== Data provided ==

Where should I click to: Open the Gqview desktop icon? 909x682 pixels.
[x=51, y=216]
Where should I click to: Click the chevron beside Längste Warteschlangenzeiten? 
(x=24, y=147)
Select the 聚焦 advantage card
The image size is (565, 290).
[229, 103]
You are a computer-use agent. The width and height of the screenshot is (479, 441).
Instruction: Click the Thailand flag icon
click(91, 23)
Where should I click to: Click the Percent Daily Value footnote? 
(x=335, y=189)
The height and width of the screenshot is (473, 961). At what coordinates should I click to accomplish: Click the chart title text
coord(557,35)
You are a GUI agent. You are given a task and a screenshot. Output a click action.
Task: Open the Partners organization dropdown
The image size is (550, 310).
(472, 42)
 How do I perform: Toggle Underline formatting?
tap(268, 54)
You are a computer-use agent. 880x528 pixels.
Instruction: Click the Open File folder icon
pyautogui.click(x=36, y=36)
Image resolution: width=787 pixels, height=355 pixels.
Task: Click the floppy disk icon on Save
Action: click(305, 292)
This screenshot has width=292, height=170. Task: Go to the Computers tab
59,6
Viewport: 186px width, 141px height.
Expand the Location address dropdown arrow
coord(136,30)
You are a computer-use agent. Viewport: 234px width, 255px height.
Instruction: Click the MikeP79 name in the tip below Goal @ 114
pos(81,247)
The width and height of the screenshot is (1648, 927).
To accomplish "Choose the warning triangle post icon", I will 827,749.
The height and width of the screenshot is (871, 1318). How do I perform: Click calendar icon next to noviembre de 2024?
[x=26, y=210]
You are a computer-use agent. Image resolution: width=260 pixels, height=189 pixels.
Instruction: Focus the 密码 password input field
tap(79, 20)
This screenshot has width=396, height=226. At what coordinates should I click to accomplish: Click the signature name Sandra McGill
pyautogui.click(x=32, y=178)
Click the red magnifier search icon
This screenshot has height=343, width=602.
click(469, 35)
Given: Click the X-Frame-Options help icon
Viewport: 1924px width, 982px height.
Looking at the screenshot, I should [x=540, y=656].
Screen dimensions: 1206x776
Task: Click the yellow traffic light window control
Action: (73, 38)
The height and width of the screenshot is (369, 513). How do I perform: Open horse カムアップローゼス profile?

===

Brief: Copy out every one of the lines above, word for word and character for character.

Exercise answer:
Where should I click to: Open the Gqview desktop icon? 909x682 pixels.
[x=51, y=216]
Where should I click to: Click the chevron beside Längste Warteschlangenzeiten? 
(x=24, y=147)
Select the 聚焦 advantage card
The image size is (565, 290).
[229, 103]
You are a computer-use agent. The width and height of the screenshot is (479, 441).
Instruction: Click the Thailand flag icon
click(91, 23)
Where should I click to: Click the Percent Daily Value footnote? 
(x=335, y=189)
The height and width of the screenshot is (473, 961). At what coordinates should I click to accomplish: Click the chart title text
coord(557,35)
You are a GUI agent. You are given a task and a screenshot. Output a click action.
Task: Open the Partners organization dropdown
The image size is (550, 310).
(472, 42)
 How do I perform: Toggle Underline formatting?
tap(268, 54)
You are a computer-use agent. 880x528 pixels.
Instruction: Click the Open File folder icon
pyautogui.click(x=36, y=36)
Image resolution: width=787 pixels, height=355 pixels.
Task: Click the floppy disk icon on Save
Action: click(305, 292)
This screenshot has width=292, height=170. Task: Go to the Computers tab
59,6
Viewport: 186px width, 141px height.
Expand the Location address dropdown arrow
coord(136,30)
You are a computer-use agent. Viewport: 234px width, 255px height.
Instruction: Click the MikeP79 name in the tip below Goal @ 114
pos(81,247)
The width and height of the screenshot is (1648, 927).
To accomplish "Choose the warning triangle post icon", I will 827,749.
The height and width of the screenshot is (871, 1318). How do I perform: Click calendar icon next to noviembre de 2024?
[x=26, y=210]
You are a computer-use agent. Image resolution: width=260 pixels, height=189 pixels.
Instruction: Focus the 密码 password input field
tap(79, 20)
This screenshot has width=396, height=226. At what coordinates should I click to accomplish: Click the signature name Sandra McGill
pyautogui.click(x=32, y=178)
Click the red magnifier search icon
This screenshot has height=343, width=602.
click(469, 35)
Given: Click the X-Frame-Options help icon
Viewport: 1924px width, 982px height.
Looking at the screenshot, I should [x=540, y=656].
Screen dimensions: 1206x776
Task: Click the yellow traffic light window control
Action: (73, 38)
The height and width of the screenshot is (369, 513). How do I perform: Open horse カムアップローゼス profile?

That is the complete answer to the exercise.